▶ **About this exercise**
One number is the whole answer: how many lines of the material hold "logo".

▶ **Records supplied**
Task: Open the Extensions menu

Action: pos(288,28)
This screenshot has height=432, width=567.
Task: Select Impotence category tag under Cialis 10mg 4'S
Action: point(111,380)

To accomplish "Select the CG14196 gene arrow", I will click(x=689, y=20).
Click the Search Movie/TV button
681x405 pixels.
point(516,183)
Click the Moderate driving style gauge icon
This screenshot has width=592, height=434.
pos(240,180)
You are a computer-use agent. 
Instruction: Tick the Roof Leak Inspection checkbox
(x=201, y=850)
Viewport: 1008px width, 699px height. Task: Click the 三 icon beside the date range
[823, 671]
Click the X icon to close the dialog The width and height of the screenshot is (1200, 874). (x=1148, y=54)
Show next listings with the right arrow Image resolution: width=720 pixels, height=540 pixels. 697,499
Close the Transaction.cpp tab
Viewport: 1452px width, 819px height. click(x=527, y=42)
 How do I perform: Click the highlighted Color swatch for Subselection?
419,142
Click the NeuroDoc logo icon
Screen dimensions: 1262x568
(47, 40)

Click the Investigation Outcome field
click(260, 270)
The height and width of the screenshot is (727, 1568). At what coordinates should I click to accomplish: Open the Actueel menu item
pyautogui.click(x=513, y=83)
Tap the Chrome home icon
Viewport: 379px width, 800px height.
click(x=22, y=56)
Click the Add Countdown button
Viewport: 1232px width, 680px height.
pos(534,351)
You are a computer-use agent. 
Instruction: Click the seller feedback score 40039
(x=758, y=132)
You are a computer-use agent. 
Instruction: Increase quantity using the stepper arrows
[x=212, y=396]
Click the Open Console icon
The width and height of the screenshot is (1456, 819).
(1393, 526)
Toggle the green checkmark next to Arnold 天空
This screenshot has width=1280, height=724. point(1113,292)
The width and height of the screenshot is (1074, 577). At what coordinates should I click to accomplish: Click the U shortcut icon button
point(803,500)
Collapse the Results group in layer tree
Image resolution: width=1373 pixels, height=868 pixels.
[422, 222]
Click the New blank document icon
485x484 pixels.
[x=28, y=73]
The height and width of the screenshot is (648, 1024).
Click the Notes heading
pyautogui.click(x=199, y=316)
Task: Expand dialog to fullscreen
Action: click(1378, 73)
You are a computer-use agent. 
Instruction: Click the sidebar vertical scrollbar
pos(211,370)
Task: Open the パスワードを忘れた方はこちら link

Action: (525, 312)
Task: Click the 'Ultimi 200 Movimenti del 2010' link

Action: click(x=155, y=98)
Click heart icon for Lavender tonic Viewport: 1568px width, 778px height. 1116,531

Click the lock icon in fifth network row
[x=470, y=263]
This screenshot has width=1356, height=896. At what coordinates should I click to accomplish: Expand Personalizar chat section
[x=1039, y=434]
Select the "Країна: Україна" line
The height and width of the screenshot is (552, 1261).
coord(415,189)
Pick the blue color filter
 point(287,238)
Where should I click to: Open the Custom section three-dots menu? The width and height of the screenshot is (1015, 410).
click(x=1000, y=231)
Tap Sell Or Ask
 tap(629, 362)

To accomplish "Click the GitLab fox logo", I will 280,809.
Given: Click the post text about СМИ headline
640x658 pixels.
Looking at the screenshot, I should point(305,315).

▶ **The completed task**
2